Henry McKinley ruled over the Groper Media empire like Genghis Khan over trampled Eurasia, although with less gentility. The comparison was particularly apt, given Henry's full-blooded Asian heritage—Uighur, to be specific. Adopted and rechristened at a young age by Western parents from the ruins of Urumqi after the Han Chinese had leveled the rebellious city, Henry had grown to nominal adulthood pampered and puffed-up. His native lateral intelligence allowed him to find the easiest path to any selfish goal, and to avoid hard work or any peaks of morality. He had been perfectly fitted to become a magnate in the new style. Today, Groper Media ran a passel of salacious or sensationalistic sites, such as Cunning Runts, Root and Tell, Fork Estate, and Mindlezz Pleazurez. The ad revenue from the gossipy, tawdry, eye-candy-filled venues had bought Henry a yacht (the
Canoodle Canoe
), a beautiful brownstone in Chicago's ritzy Lincoln Park district, a fleet of Lexuses (Lexi? wondered Jay, willy-nilly), and three mistresses, each of a different and complementary ethnicity.

Meanwhile the same enterprise had, over the last five years, provided Jay Cornelius, online editor and all-purpose whipping boy, with sixty-five thousand a year before taxes, a modest house undergoing renovations in Naperville, a monthly pass on the Metra, and all-but-dissertation wife Jessie. The continuance of these benefits relied, naturally, on pleasing Henry McKinley. Which today was just not happening.
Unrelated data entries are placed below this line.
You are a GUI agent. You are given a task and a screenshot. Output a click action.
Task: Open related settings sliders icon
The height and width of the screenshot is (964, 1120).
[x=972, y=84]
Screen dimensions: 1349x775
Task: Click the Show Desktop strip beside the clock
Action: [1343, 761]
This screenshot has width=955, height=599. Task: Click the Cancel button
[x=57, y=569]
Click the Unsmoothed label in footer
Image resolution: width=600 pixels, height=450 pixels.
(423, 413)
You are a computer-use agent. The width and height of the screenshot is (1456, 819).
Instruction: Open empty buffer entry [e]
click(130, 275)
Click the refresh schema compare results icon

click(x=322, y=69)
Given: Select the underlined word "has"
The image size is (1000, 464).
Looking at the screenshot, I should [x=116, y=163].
Henry's fierce mustachios, cultivated precisely to engender racial memories of Mongol savagery, thus reducing subjects to a jelly-like state, quivered as he addressed Jay. “Have you gone fucking gay on me, Cornelius?”

The hyperbolic and clichéd accusation, merely one of Henry's standard taunts, resonated strangely with Jay today, after last night's disturbing dream. A premonition?

“What makes you say that? I thought the layout for the Taylor Swift and Miley Cyrus spanking session was hot.”

“Hot? Yeah—if you were thirteen fucking years old! Who did the photoshopping on that anyhow? A blind monkey with simian AIDS and his head up his ass?”

From the back of the room, an intern named Huddleston timorously raised his hand. “Uh, that would be me, sir....”

“You're out of here. Go to HR and collect your check.”

“But, sir, I don't get paid....”

“Then just blow!”

After Huddleston slinked out, Henry turned back to Jay. The hapless editor could feel the eyes of everyone else in the room boring holes of pity, schadenfreude and terror-stoked disaffiliation into his living corpse.

“Cornelius, you're damned lucky not to be following Hudnut out that door.”

Am I? thought Jay.

“You know damn fucking well that the only reason anyone visits our sites is because we continually push the envelope of good taste and libel. If we run PG-thirteen pap like this, what will that do to our Google Analytics? True, I intend to run Groper into the ground. But not quite yet, and not with lame ass posts like this. Do you understand now what's expected of you?”

“Yes, sir, I do.”

“Well, say it then! What's our fucking
cri de coeur
, man? Our goddamn pole star!”

Jay found the puerile words as unpalatable as fetid garbage, but was forced to utter them anyhow. “Tell it—tell it like it's jizz.”